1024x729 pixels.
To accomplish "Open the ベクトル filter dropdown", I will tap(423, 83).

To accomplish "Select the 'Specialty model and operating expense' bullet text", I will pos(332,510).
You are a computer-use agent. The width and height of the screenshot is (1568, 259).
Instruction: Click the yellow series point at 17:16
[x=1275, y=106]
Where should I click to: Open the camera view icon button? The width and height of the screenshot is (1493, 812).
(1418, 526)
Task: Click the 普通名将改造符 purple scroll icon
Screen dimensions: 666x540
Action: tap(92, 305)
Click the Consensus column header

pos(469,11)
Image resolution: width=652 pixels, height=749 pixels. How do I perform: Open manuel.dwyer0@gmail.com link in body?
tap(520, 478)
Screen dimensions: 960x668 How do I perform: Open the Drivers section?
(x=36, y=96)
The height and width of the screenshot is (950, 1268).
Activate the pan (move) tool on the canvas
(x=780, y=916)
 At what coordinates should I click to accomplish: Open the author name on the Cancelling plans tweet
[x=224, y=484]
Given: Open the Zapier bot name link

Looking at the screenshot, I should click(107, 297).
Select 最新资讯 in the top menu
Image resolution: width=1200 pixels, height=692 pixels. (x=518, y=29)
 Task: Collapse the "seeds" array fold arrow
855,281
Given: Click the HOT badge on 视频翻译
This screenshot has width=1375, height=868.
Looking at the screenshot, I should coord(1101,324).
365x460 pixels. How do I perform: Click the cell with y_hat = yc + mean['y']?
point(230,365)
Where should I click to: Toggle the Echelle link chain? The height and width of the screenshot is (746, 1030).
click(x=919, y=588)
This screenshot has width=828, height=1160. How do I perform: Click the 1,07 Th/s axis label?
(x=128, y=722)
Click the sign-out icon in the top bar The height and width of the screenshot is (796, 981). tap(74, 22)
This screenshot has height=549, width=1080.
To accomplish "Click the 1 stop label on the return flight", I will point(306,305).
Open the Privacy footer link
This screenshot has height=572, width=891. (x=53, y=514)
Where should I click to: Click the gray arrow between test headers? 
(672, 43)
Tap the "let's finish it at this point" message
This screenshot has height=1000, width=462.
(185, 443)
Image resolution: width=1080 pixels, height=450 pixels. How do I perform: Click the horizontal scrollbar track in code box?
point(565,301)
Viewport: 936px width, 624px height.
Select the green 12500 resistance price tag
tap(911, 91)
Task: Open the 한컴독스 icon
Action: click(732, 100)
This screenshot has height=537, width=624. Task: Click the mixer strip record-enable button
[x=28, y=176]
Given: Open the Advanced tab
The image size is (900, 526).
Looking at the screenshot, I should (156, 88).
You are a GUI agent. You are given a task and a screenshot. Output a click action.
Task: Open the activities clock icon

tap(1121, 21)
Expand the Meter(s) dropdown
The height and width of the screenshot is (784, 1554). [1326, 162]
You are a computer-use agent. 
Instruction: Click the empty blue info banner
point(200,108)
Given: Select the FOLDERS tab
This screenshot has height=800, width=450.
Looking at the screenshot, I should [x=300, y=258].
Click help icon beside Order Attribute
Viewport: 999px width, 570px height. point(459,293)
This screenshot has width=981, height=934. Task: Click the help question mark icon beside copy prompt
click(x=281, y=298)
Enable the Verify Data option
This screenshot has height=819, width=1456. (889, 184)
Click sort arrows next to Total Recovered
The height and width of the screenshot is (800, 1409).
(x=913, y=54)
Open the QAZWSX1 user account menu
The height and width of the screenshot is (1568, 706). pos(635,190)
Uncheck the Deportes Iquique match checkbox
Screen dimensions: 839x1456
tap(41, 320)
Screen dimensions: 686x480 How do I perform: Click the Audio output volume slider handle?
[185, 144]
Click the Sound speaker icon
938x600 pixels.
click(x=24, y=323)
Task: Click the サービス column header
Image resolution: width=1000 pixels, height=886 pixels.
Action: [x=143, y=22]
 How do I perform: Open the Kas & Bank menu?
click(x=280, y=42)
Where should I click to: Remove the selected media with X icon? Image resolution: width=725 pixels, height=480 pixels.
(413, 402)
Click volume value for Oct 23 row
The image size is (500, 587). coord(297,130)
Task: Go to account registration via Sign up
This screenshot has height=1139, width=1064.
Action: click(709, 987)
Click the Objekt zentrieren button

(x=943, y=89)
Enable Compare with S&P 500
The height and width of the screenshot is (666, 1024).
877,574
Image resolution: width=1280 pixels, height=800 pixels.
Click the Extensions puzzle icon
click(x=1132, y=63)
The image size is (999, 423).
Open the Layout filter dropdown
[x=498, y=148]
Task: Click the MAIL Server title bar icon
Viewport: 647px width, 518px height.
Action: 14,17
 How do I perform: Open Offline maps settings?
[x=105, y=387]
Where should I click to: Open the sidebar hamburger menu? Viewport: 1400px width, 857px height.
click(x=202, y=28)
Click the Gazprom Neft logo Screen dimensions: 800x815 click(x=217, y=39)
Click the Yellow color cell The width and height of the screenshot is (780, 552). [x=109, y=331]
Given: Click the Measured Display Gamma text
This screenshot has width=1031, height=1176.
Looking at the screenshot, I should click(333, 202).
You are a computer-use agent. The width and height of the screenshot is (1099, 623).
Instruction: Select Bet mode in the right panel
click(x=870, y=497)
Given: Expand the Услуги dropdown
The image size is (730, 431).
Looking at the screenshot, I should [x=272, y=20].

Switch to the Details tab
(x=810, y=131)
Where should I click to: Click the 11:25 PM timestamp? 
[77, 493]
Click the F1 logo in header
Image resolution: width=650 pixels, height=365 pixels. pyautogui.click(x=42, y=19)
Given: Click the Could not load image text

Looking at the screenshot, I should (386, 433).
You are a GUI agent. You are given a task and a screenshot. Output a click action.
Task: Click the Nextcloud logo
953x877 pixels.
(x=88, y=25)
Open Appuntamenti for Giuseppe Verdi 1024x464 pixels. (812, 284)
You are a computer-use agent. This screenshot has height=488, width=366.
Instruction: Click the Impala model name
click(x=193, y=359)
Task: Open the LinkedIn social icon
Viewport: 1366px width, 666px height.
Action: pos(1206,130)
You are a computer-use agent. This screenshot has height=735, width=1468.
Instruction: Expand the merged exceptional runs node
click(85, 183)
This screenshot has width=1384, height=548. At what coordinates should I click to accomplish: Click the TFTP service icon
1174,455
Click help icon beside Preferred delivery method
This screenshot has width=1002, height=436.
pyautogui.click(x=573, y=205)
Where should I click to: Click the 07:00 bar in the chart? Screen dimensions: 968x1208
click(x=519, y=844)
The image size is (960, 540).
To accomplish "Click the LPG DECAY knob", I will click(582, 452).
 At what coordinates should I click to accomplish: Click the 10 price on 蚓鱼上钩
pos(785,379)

....................

» REQUIREMENT:
Copy out each entry precisely. Leave nothing out.

» PROBLEM SOLUTION:
1024x729 pixels.
To accomplish "Open the ベクトル filter dropdown", I will tap(423, 83).

To accomplish "Select the 'Specialty model and operating expense' bullet text", I will pos(332,510).
You are a computer-use agent. The width and height of the screenshot is (1568, 259).
Instruction: Click the yellow series point at 17:16
[x=1275, y=106]
Where should I click to: Open the camera view icon button? The width and height of the screenshot is (1493, 812).
(1418, 526)
Task: Click the 普通名将改造符 purple scroll icon
Screen dimensions: 666x540
Action: tap(92, 305)
Click the Consensus column header

pos(469,11)
Image resolution: width=652 pixels, height=749 pixels. How do I perform: Open manuel.dwyer0@gmail.com link in body?
tap(520, 478)
Screen dimensions: 960x668 How do I perform: Open the Drivers section?
(x=36, y=96)
The height and width of the screenshot is (950, 1268).
Activate the pan (move) tool on the canvas
(x=780, y=916)
 At what coordinates should I click to accomplish: Open the author name on the Cancelling plans tweet
[x=224, y=484]
Given: Open the Zapier bot name link

Looking at the screenshot, I should click(107, 297).
Select 最新资讯 in the top menu
Image resolution: width=1200 pixels, height=692 pixels. (x=518, y=29)
 Task: Collapse the "seeds" array fold arrow
855,281
Given: Click the HOT badge on 视频翻译
This screenshot has width=1375, height=868.
Looking at the screenshot, I should coord(1101,324).
365x460 pixels. How do I perform: Click the cell with y_hat = yc + mean['y']?
point(230,365)
Where should I click to: Toggle the Echelle link chain? The height and width of the screenshot is (746, 1030).
click(x=919, y=588)
This screenshot has width=828, height=1160. How do I perform: Click the 1,07 Th/s axis label?
(x=128, y=722)
Click the sign-out icon in the top bar The height and width of the screenshot is (796, 981). tap(74, 22)
This screenshot has height=549, width=1080.
To accomplish "Click the 1 stop label on the return flight", I will point(306,305).
Open the Privacy footer link
This screenshot has height=572, width=891. (x=53, y=514)
Where should I click to: Click the gray arrow between test headers? 
(672, 43)
Tap the "let's finish it at this point" message
This screenshot has height=1000, width=462.
(185, 443)
Image resolution: width=1080 pixels, height=450 pixels. How do I perform: Click the horizontal scrollbar track in code box?
point(565,301)
Viewport: 936px width, 624px height.
Select the green 12500 resistance price tag
tap(911, 91)
Task: Open the 한컴독스 icon
Action: click(732, 100)
This screenshot has height=537, width=624. Task: Click the mixer strip record-enable button
[x=28, y=176]
Given: Open the Advanced tab
The image size is (900, 526).
Looking at the screenshot, I should (156, 88).
You are a GUI agent. You are given a task and a screenshot. Output a click action.
Task: Open the activities clock icon

tap(1121, 21)
Expand the Meter(s) dropdown
The height and width of the screenshot is (784, 1554). [1326, 162]
You are a computer-use agent. 
Instruction: Click the empty blue info banner
point(200,108)
Given: Select the FOLDERS tab
This screenshot has height=800, width=450.
Looking at the screenshot, I should [x=300, y=258].
Click help icon beside Order Attribute
Viewport: 999px width, 570px height. point(459,293)
This screenshot has width=981, height=934. Task: Click the help question mark icon beside copy prompt
click(x=281, y=298)
Enable the Verify Data option
This screenshot has height=819, width=1456. (889, 184)
Click sort arrows next to Total Recovered
The height and width of the screenshot is (800, 1409).
(x=913, y=54)
Open the QAZWSX1 user account menu
The height and width of the screenshot is (1568, 706). pos(635,190)
Uncheck the Deportes Iquique match checkbox
Screen dimensions: 839x1456
tap(41, 320)
Screen dimensions: 686x480 How do I perform: Click the Audio output volume slider handle?
[185, 144]
Click the Sound speaker icon
938x600 pixels.
click(x=24, y=323)
Task: Click the サービス column header
Image resolution: width=1000 pixels, height=886 pixels.
Action: [x=143, y=22]
 How do I perform: Open the Kas & Bank menu?
click(x=280, y=42)
Where should I click to: Remove the selected media with X icon? Image resolution: width=725 pixels, height=480 pixels.
(413, 402)
Click volume value for Oct 23 row
The image size is (500, 587). coord(297,130)
Task: Go to account registration via Sign up
This screenshot has height=1139, width=1064.
Action: click(709, 987)
Click the Objekt zentrieren button

(x=943, y=89)
Enable Compare with S&P 500
The height and width of the screenshot is (666, 1024).
877,574
Image resolution: width=1280 pixels, height=800 pixels.
Click the Extensions puzzle icon
click(x=1132, y=63)
The image size is (999, 423).
Open the Layout filter dropdown
[x=498, y=148]
Task: Click the MAIL Server title bar icon
Viewport: 647px width, 518px height.
Action: 14,17
 How do I perform: Open Offline maps settings?
[x=105, y=387]
Where should I click to: Open the sidebar hamburger menu? Viewport: 1400px width, 857px height.
click(x=202, y=28)
Click the Gazprom Neft logo Screen dimensions: 800x815 click(x=217, y=39)
Click the Yellow color cell The width and height of the screenshot is (780, 552). [x=109, y=331]
Given: Click the Measured Display Gamma text
This screenshot has width=1031, height=1176.
Looking at the screenshot, I should click(333, 202).
You are a computer-use agent. The width and height of the screenshot is (1099, 623).
Instruction: Select Bet mode in the right panel
click(x=870, y=497)
Given: Expand the Услуги dropdown
The image size is (730, 431).
Looking at the screenshot, I should [x=272, y=20].

Switch to the Details tab
(x=810, y=131)
Where should I click to: Click the 11:25 PM timestamp? 
[77, 493]
Click the F1 logo in header
Image resolution: width=650 pixels, height=365 pixels. pyautogui.click(x=42, y=19)
Given: Click the Could not load image text

Looking at the screenshot, I should (386, 433).
You are a GUI agent. You are given a task and a screenshot. Output a click action.
Task: Click the Nextcloud logo
953x877 pixels.
(x=88, y=25)
Open Appuntamenti for Giuseppe Verdi 1024x464 pixels. (812, 284)
You are a computer-use agent. This screenshot has height=488, width=366.
Instruction: Click the Impala model name
click(x=193, y=359)
Task: Open the LinkedIn social icon
Viewport: 1366px width, 666px height.
Action: pos(1206,130)
You are a computer-use agent. This screenshot has height=735, width=1468.
Instruction: Expand the merged exceptional runs node
click(85, 183)
This screenshot has width=1384, height=548. At what coordinates should I click to accomplish: Click the TFTP service icon
1174,455
Click help icon beside Preferred delivery method
This screenshot has width=1002, height=436.
pyautogui.click(x=573, y=205)
Where should I click to: Click the 07:00 bar in the chart? Screen dimensions: 968x1208
click(x=519, y=844)
The image size is (960, 540).
To accomplish "Click the LPG DECAY knob", I will click(582, 452).
 At what coordinates should I click to accomplish: Click the 10 price on 蚓鱼上钩
pos(785,379)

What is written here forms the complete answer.